[[ DATA open ]]
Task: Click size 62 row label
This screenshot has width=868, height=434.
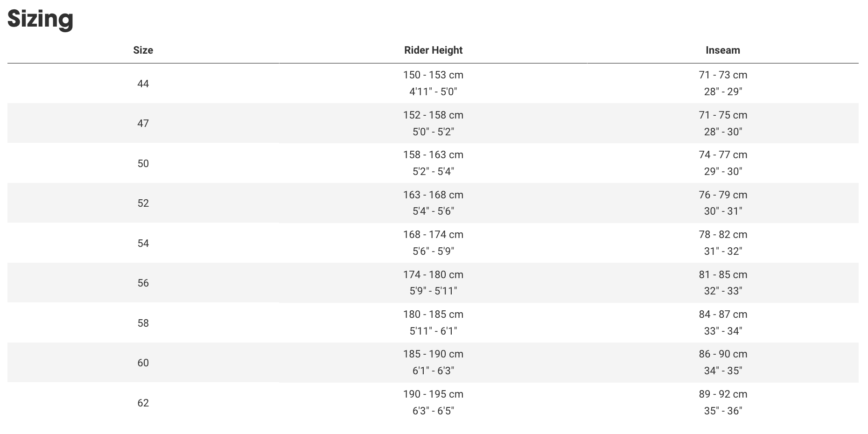Action: click(x=143, y=403)
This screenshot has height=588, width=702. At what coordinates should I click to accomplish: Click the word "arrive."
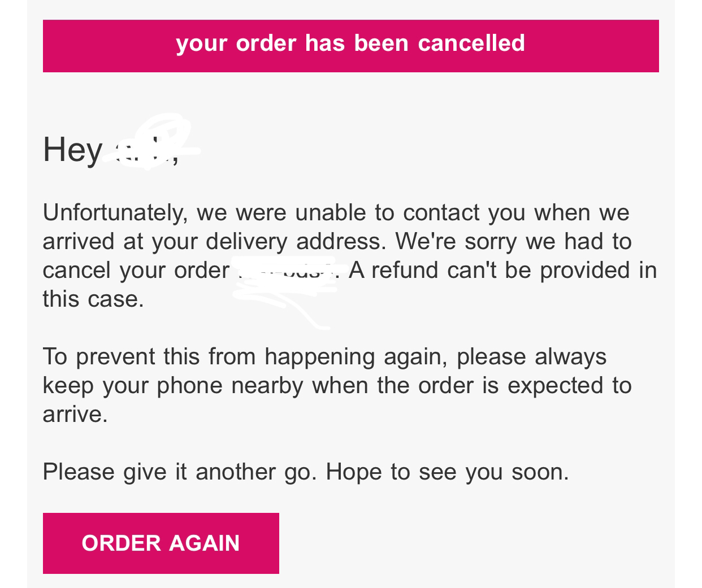coord(75,415)
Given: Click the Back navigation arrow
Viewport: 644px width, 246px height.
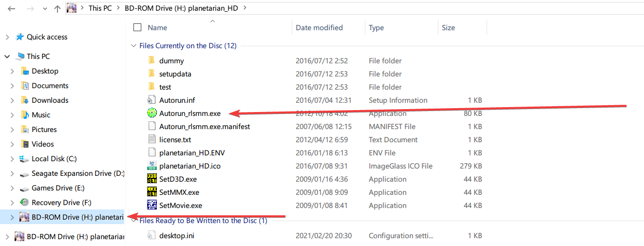Looking at the screenshot, I should click(x=11, y=8).
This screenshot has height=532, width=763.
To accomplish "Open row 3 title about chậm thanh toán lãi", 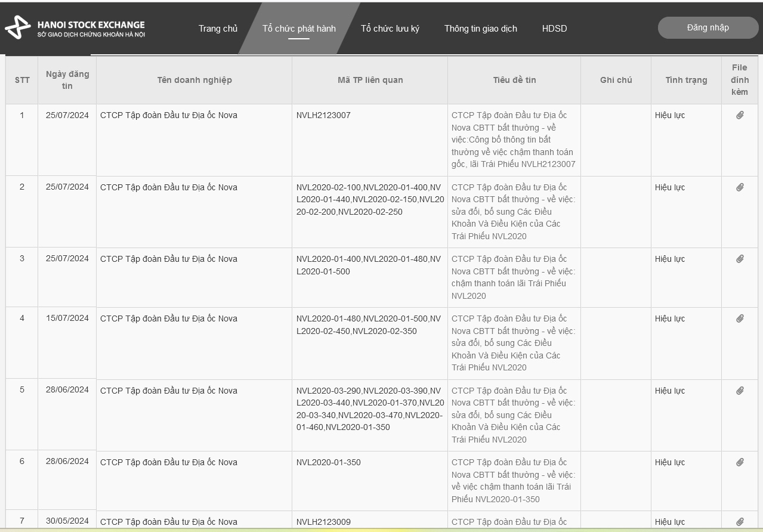I will click(513, 277).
[[ DATA closed ]]
PROBLEM DETAILS: Your task is to repeat exactly the lines from the beginning of the data to the line that contains "Given: Click the Back navigation arrow", both ends included, leaving out pictures.

THE ANSWER:
Task: Click size 62 row label
This screenshot has width=868, height=434.
Action: click(x=143, y=403)
This screenshot has height=588, width=702. At what coordinates should I click to accomplish: Click the word "arrive."
coord(75,415)
Given: Click the Back navigation arrow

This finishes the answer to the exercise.